Here we present a limited and restricted case study of patients from south eastern part of India afflicted with idiopathic DCM and conduction defects. By using next generation sequencing we have sequenced the exons of LMNA gene from genomic DNA isolated from patients.

Result

We have identified the linkage of 8 different LMNA SNPs with idiopathic DCM viz. rs121117552, rs538089, rs505058, rs4641, rs646840, rs534807, rs80356803 and rs7339. These SNPs are scattered throughout the gene with prevalence for the region encoding the central rod domain of lamin A/C.

Conclusion

Most of these SNPs in LMNA were previously reported to be involved in various disorders other than DCM. We conclude that, variation in LMNA is one of the major underlying genetic causes for the pathogenesis of DCM, as observed in few Indian populations.

Keyword

Dilated Cardiomyopathy;LMNA;Single Nucleotide Polymorphism;Echocardiography

1. Introduction

Dilated Cardiomyopathy (DCM) is a disease of the heart muscle which is characterized by ventricular dilation and reduced myocardial contractility thereby resulting into impaired systolic and diastolic function [1]. Clinical symptoms include heart failure, thromboembolism and sudden cardiac death. DCM is the most common among the five commonly characterized cardiomyopathies. It has an estimated prevalence of 1/2500 among different populations [2] ;  [3]. The pattern of the disease inheritance is mostly autosomal dominant [4]. However, genetic screening shows only 30–35% familial DCM follow the Mendelian mode of disease inheritance [5] while the remaining idiopathic origin DCM follows a complex multivariant origin. Extensive epidemiological studies are still limited to US, European, and Australian populations and also to some Asian countries like Japan, China and Korea where a total of 165 LMNA mutations have been reported (http://www.umd.be/LMNA/) [6]; [7]; [8]; [9]; [10]; [11]; [12] ;  [13].

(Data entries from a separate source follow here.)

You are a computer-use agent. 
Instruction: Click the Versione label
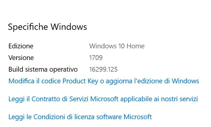point(21,58)
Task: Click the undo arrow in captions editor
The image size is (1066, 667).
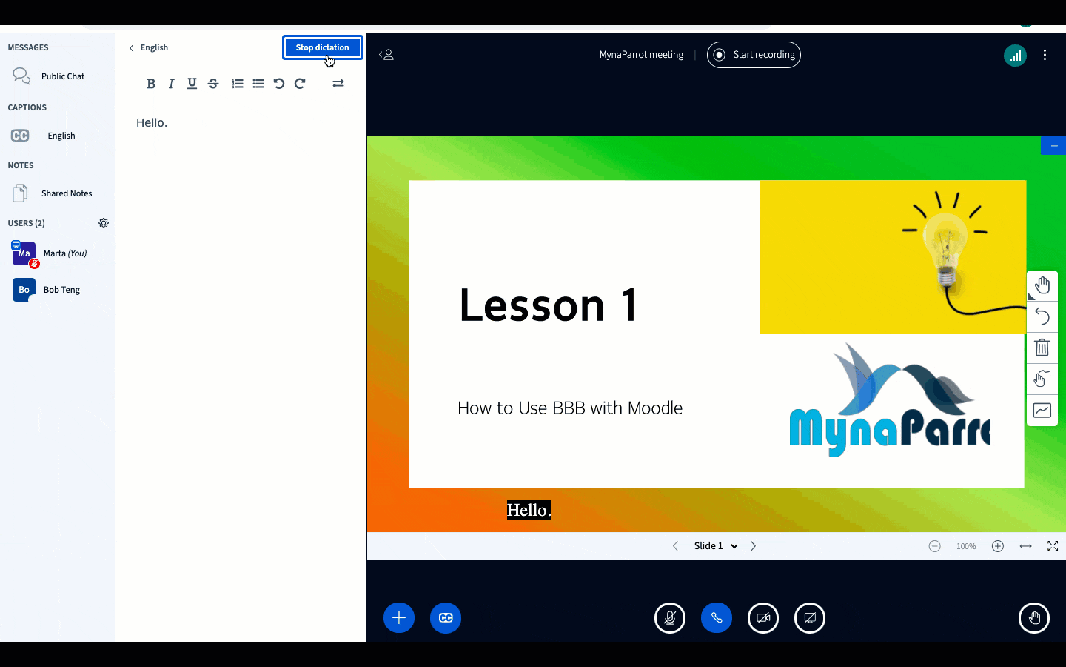Action: click(x=279, y=84)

More than 40 genes have been reported so far to be associated with the pathogenesis of DCM which is a heterogeneous disease [14]. 6% of all DCM cases are caused by mutations in lamin A/C gene (LMNA). Fatkin et al. in 1999 [15] first showed the involvement of LMNA mutations with DCM and conduction diseases. All these studies suggest that the LMNA related DCM patients portend a high risk of sudden cardiac death.

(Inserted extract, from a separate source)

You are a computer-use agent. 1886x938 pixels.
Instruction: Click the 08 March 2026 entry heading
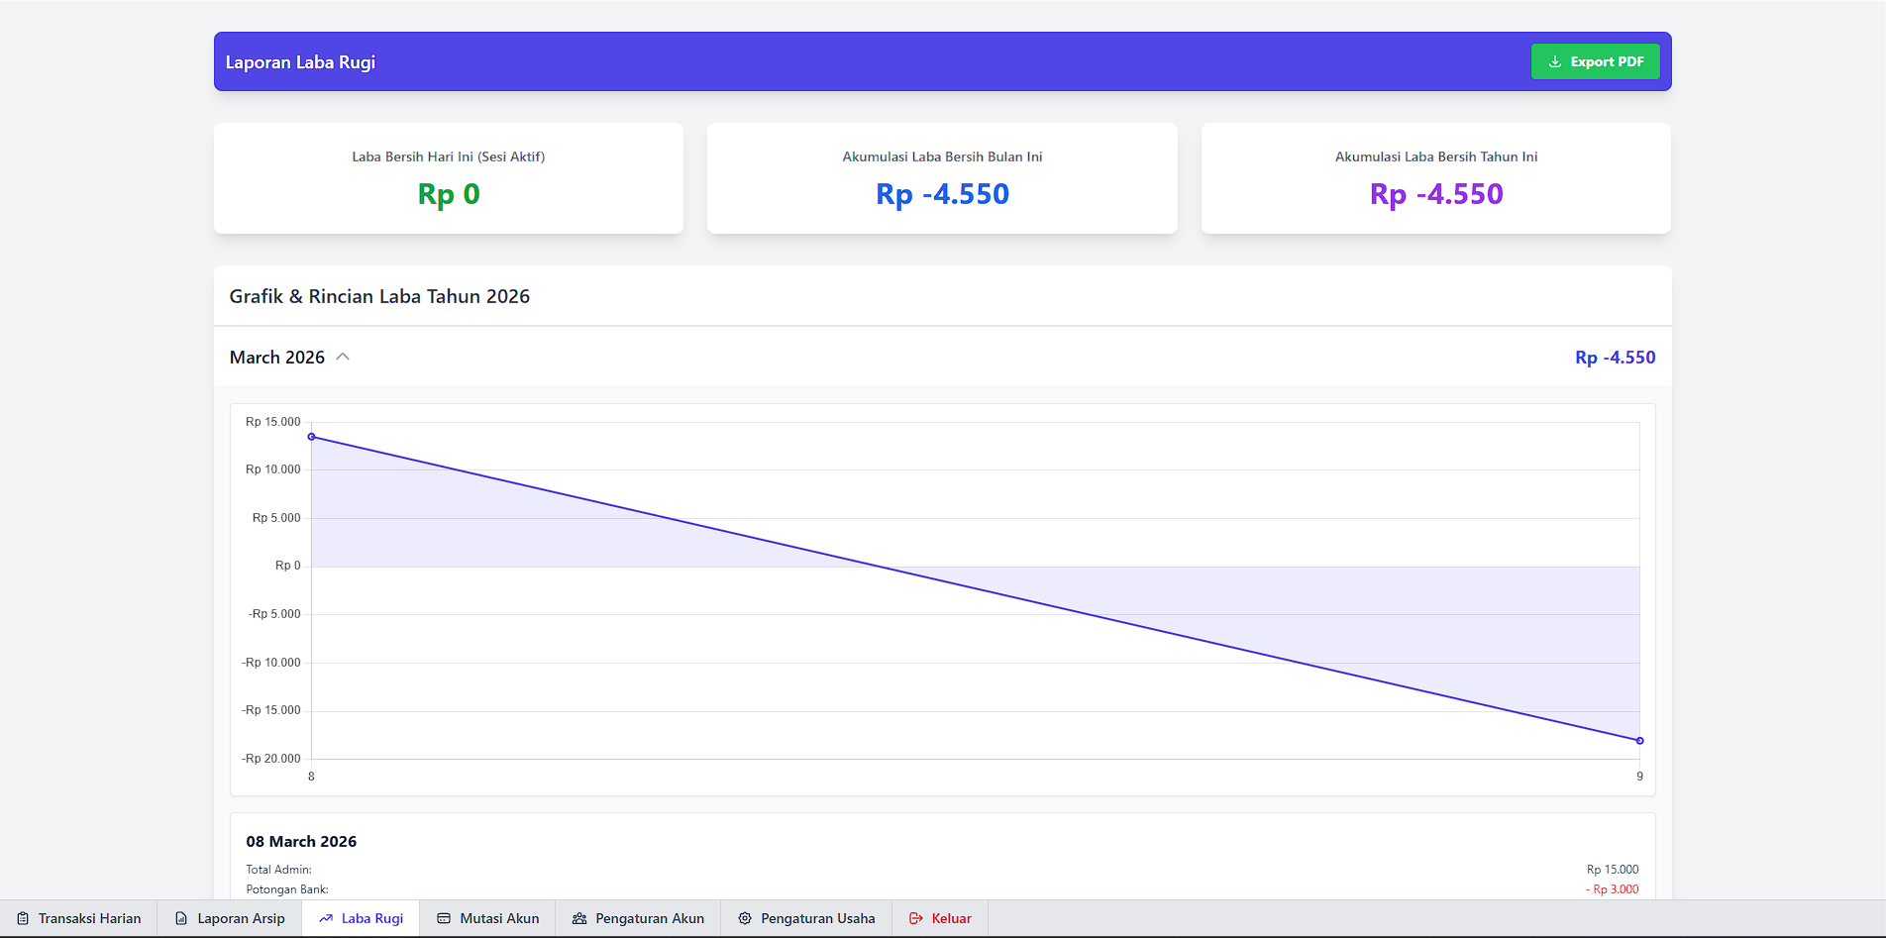click(301, 841)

LMNA consists of 12 exons and encodes two splice variants lamin A and C which maps in the long arm of chromosome 1 (1q21.2–q21.3) [16]. Mutations in LMNA are known to cause a wide spectrum of diseases other than DCM, in a tissue specific manner collectively termed as laminopathies namely Lipodystrophy, Limb–girdle muscular dystrophy, Emery–Dreifuss muscular dystrophy and many more [17] ;  [18]. Most LMNA mutations causing striated muscle disorder are missense mutations distributed throughout all the exons of the gene. Along with mutations in LMNA, various Single Nucleotide Polymorphisms (SNPs) in LMNA were reported to be associated with different disorders other than laminopathies. A total of 40 LMNA SNPs are reported in Leiden Open Variation Database (www.dmd.nl/lmna_seqvar.html). Out of 40, 30 are silent mutations and the rest are missense mutations [19]. A frequently occurring LMNA SNP, rs4641 at exon 10 was found to be associated with various disorders such as adipose tissue metabolism and obesity related phenotypes [20]; [21] ;  [22]. In spite of having such a high prevalence rate, still LMNA related DCM patients suffer from poor prognosis [11] ;  [23], high risk of sudden cardiac death and life threatening arrhythmias. The underlying cause of DCM due to LMNA mutations is still largely unknown and it lacks proper genotype–phenotype correlation. Therefore, the severity of LMNA mutations or variations in DCM patients calls for the genetic testing of LMNA in patients for early prognosis and to clinically manage complications of the disease on a wider population.

Increasing number of patients in West Bengal, India is diagnosed with DCM each year which is a serious health concern. Patients come to the clinic complaining of respiratory distress, cough and chest pain, edema of distal extremities, palpitations and syncopal or presyncopal attack. A combination of investigations according to the recommendations of American Heart Association (AHA) [2] and World Health Organization (WHO) [24] form the major diagnostic approaches for DCM patients. We have specifically focused into such a tertiary care center at Kolkata-N.R.S. Medical College and Hospital which receives a number of patients from Kolkata and its surrounding districts afflicted with DCM. We have confined our studies on IDCM. We report for the very first time the association of LMNA SNPs with IDCM patients of eastern zone of India. Through genetic analysis we have revealed the association of 8 different LMNA SNPs with IDCM patients. Among these 8 SNPs, SNPs rs538089, rs505058, and rs4641 were previously reported to be associated with DCM in French population [25]. The rests of the SNPs rs121117552, rs646840, rs534807, rs80356803, and rs7339 were hitherto reported for other diseases but not DCM.

2. Materials and methods

2.1. Clinical assessment and screening of subjects for DCM

The clinical investigation and management of DCM started with the acquisition of patients history on admission. Following the history of the patients the physicians would diagnose for DCM and screen them, following the recommendations of AHA [2] and WHO guidelines [24]. The investigations included Chest X-ray, ECG and echocardiography and coronary angiography (if needed). Echocardiography is still regarded as the gold standard for diagnosis. Written informed consent was obtained in accordance with the study protocol approved by the local ethical committee. The study protocol conforms to the ethical guidelines of the 1975 Declaration of Helsinki. A cohort of 10 unrelated patients with diagnosed IDCM and suitable 12 control individuals were selected for our study from N.R.S. Medical College and Hospital, Kolkata, India.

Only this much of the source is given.